# Very Aggressive Biting



## allylovesdogs (Feb 17, 2014)

I have a 5 month old male Flemish Giant who started biting about 2 weeks ago. Prior to that he was a very friendly, inquisitive rabbit. About 2 weeks ago he started trying to nip my hands when I replaced his water or gave him food. It has since progressed to lunging and biting every time I am within his reach. If I let him out of the cage, he chases me and lunges and bites. I have to throw a towel over him and wear gloves just to put him back in the cage. These are not little nips anymore, either. I've had to have stitches 3 times from him biting and shaking my hands and arm. I'm willing to get him neutered, but is there any hope that he will ever be a trustworthy rabbit again? At this point, I can't touch him or pet him, and I have to use pliers to open his cage since he will try to grab my fingers through the bars. I've never seen any domesticated animal act this aggressively.
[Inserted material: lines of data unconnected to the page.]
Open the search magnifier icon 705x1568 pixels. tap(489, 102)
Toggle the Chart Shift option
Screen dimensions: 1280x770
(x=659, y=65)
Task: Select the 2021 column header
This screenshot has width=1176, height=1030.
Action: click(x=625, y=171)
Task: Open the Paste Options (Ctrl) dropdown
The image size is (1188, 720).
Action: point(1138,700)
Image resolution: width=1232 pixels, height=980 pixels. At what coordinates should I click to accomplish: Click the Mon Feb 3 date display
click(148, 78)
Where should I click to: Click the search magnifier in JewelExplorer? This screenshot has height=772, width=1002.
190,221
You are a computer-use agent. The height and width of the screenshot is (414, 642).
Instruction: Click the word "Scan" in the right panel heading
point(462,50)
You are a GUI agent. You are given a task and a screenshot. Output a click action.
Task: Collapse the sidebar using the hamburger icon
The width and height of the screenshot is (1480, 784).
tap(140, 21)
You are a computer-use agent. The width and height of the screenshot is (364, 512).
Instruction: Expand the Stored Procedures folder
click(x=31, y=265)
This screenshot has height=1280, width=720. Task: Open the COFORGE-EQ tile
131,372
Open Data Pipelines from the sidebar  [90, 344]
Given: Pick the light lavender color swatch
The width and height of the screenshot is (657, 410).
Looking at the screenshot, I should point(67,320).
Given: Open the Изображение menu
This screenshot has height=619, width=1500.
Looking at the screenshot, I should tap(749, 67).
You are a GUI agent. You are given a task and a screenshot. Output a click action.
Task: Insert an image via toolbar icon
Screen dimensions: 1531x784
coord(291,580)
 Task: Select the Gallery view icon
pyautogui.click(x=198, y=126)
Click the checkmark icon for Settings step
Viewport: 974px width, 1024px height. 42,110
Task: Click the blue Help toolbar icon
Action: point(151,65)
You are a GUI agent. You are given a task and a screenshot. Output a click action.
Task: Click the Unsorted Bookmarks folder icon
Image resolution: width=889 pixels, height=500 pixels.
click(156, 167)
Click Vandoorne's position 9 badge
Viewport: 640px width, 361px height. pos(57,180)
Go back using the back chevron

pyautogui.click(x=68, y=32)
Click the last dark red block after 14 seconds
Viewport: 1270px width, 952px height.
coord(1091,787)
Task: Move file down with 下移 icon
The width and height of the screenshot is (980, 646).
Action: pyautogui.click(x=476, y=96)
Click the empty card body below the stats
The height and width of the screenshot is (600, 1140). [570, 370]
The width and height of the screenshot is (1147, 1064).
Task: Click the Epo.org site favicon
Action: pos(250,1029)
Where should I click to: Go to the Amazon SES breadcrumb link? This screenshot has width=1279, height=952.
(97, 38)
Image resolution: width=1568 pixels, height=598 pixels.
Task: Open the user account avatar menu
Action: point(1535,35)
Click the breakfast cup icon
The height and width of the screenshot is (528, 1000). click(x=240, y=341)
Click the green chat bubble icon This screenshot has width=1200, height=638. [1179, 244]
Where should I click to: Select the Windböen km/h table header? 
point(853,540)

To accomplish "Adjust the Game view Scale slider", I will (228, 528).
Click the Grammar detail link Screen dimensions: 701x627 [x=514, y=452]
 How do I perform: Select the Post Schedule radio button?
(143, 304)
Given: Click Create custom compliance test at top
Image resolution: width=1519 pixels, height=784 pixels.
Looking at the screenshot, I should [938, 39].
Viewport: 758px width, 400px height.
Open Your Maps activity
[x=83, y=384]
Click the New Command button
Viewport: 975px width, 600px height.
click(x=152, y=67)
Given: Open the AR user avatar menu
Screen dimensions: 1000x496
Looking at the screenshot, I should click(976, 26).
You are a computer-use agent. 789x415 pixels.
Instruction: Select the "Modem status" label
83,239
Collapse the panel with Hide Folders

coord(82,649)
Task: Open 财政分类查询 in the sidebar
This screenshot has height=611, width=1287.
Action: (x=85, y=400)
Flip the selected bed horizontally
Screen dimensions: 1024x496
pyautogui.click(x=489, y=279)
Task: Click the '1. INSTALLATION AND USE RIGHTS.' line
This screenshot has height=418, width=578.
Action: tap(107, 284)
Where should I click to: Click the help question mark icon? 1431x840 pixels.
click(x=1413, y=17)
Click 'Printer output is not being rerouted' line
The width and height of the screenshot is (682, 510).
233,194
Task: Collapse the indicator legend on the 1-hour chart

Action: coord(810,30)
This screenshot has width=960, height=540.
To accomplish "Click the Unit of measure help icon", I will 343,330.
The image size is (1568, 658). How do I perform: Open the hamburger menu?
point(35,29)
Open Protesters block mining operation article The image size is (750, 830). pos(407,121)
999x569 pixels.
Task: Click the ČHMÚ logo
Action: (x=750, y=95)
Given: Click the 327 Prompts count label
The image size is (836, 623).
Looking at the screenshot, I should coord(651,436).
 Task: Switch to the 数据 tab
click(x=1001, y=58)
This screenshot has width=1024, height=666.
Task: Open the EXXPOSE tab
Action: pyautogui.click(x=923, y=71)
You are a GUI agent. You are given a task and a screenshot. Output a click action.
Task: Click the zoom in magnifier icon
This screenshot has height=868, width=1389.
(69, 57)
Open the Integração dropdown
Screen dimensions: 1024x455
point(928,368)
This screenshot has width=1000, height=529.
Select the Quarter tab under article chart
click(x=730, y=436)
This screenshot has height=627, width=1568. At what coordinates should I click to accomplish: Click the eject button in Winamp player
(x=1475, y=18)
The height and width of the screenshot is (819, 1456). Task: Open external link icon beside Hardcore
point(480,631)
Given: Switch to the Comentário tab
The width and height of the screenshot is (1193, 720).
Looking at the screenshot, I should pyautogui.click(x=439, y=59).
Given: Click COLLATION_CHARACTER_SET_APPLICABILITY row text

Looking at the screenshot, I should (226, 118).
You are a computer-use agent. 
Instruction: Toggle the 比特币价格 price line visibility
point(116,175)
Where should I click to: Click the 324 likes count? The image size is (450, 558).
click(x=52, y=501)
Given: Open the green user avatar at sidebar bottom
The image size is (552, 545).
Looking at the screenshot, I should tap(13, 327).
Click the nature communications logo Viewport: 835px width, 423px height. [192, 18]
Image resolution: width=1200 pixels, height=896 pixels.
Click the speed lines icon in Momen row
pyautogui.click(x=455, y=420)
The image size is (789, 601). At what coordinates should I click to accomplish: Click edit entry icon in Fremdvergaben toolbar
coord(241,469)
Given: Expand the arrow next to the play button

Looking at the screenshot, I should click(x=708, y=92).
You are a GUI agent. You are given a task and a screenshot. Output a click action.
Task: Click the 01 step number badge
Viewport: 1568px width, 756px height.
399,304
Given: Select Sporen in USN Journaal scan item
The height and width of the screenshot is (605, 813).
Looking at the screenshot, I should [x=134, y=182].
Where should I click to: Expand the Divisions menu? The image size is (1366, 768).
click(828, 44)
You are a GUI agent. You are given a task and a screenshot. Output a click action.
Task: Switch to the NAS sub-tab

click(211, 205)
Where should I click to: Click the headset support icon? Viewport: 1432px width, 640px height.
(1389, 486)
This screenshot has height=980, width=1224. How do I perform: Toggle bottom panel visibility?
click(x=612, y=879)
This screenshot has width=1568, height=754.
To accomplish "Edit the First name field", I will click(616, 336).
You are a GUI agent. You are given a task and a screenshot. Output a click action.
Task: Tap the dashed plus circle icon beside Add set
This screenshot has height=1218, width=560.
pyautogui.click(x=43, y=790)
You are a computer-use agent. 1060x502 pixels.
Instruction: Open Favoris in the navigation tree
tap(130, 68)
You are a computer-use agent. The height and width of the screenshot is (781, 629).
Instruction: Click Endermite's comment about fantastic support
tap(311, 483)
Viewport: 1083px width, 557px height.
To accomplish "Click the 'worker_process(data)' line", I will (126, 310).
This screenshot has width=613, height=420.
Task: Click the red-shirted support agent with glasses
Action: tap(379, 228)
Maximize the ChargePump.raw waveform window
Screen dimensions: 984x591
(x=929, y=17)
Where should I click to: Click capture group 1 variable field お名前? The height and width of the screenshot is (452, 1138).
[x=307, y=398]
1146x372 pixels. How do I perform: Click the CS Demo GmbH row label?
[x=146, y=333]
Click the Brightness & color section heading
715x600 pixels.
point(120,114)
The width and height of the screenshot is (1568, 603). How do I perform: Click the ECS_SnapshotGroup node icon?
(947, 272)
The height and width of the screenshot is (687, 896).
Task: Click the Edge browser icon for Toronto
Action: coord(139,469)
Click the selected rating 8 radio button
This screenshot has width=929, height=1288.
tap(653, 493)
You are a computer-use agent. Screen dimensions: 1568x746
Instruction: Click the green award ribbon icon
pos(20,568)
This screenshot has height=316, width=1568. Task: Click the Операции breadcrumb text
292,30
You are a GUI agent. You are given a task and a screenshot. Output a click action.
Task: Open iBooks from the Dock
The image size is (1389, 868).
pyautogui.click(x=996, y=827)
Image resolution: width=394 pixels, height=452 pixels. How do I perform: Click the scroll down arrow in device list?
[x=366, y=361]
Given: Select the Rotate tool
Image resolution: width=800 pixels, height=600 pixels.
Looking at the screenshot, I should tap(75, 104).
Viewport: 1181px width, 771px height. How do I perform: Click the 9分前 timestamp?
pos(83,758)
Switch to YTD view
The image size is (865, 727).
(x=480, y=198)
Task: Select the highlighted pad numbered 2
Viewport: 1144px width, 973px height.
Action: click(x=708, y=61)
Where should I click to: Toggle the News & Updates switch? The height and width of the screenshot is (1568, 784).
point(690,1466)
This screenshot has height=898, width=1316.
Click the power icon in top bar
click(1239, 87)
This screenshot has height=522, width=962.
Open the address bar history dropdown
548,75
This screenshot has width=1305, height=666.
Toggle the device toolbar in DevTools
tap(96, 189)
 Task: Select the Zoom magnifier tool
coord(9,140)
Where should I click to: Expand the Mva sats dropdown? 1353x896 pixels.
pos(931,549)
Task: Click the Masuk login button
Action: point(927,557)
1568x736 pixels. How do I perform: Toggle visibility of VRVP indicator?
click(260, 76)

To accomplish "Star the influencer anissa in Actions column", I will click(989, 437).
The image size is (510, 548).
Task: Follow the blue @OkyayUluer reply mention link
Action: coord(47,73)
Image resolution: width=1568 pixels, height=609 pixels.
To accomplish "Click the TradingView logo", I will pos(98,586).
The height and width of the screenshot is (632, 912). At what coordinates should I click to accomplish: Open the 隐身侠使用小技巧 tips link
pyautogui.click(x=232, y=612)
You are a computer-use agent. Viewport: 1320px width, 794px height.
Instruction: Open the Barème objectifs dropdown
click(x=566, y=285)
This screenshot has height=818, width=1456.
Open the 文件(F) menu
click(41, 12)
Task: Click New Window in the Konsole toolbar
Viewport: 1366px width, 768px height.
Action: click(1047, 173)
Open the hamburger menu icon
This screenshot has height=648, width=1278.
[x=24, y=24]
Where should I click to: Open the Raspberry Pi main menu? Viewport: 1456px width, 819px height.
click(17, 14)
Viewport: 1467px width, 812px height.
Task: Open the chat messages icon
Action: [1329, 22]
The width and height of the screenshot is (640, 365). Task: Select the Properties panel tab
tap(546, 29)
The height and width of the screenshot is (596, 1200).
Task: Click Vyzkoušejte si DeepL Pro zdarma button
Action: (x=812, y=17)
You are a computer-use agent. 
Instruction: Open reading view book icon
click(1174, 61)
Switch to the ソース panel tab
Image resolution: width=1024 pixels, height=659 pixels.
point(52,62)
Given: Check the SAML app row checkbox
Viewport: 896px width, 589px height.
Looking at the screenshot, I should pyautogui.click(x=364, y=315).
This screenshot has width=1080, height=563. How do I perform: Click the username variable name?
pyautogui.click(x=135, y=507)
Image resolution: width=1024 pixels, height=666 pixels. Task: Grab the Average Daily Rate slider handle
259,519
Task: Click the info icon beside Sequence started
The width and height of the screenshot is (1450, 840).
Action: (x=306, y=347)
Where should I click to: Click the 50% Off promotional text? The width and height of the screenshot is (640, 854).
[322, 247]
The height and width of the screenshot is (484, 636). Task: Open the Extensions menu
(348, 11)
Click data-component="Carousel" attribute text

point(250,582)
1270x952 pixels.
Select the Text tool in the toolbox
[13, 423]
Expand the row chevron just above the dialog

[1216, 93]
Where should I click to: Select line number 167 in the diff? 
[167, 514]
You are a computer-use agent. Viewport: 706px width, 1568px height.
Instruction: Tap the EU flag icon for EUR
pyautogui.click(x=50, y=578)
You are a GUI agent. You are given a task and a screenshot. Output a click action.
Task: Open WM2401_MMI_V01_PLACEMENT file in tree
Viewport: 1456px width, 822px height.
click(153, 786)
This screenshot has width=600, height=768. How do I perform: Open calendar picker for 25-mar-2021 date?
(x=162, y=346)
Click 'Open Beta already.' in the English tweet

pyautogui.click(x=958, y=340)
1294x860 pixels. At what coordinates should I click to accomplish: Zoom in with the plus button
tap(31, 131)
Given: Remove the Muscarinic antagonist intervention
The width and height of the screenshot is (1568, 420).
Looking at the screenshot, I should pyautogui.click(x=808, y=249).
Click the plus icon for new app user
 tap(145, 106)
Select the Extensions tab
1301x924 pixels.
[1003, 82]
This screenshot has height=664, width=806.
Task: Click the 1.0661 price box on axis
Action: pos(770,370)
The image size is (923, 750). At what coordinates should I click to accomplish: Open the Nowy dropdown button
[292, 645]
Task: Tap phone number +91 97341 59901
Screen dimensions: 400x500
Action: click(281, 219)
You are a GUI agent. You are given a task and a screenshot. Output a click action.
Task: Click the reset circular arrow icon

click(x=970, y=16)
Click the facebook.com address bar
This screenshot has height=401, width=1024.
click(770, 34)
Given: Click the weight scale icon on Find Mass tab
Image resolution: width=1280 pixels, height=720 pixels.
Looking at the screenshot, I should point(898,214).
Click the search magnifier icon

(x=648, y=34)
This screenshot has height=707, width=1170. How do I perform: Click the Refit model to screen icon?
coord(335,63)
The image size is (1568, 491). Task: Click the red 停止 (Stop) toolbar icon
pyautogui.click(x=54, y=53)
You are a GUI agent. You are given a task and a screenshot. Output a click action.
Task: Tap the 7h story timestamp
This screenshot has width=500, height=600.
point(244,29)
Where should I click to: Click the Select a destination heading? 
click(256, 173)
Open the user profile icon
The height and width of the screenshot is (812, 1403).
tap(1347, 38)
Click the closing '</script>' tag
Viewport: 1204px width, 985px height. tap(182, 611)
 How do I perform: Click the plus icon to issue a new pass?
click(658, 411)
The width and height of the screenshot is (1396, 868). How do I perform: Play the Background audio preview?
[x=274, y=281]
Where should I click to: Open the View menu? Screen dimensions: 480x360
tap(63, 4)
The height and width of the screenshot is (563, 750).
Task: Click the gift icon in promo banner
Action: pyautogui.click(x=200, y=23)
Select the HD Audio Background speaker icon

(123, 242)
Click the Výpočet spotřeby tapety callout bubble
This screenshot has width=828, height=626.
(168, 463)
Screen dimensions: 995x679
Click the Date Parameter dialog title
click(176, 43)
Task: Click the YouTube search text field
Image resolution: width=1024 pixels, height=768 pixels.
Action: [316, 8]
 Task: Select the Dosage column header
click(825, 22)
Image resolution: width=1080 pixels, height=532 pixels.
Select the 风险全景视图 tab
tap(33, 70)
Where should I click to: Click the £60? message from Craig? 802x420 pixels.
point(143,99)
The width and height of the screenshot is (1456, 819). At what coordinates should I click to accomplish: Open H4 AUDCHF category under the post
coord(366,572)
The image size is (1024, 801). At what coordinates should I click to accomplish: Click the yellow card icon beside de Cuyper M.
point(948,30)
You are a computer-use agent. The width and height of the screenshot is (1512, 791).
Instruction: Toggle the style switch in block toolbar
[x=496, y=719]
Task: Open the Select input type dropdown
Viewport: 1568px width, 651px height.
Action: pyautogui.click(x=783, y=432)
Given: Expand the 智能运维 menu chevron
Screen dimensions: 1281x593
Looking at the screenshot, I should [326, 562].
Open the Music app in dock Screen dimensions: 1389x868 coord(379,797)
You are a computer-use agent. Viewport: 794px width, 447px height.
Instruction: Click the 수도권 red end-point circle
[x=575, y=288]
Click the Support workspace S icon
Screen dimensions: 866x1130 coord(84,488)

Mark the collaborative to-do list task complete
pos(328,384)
I just want to be able to enjoy my pet rabbit again.


----------



## ladysown (Feb 17, 2014)

1. check the gender of that bunny .. based on what you've described is acting more like a hormonal girl than a boy at this point.
2. that bunny is maturing and needs to learn to mind his manners.
3. what type of space do you have him housed in?


----------



## lovelops (Feb 17, 2014)

HI there we had another member had a similar situation and I found this article on what you are talking about... I think it's about reaching into the cage..I think it's a similar thing:

Vanessa 

Here is the article:

People are often shocked the first time they see a rabbit display anger. Bunnies, after all, are supposed to be timid and sweet, not outspoken and nasty, and the sudden appearance of sharp teeth and raking claws can be disarming. But whether your rabbit is nipping the hand that feeds him, chasing you across the room, or latching his teeth into your calf, it&#8217;s not unusual and it&#8217;s not hopeless.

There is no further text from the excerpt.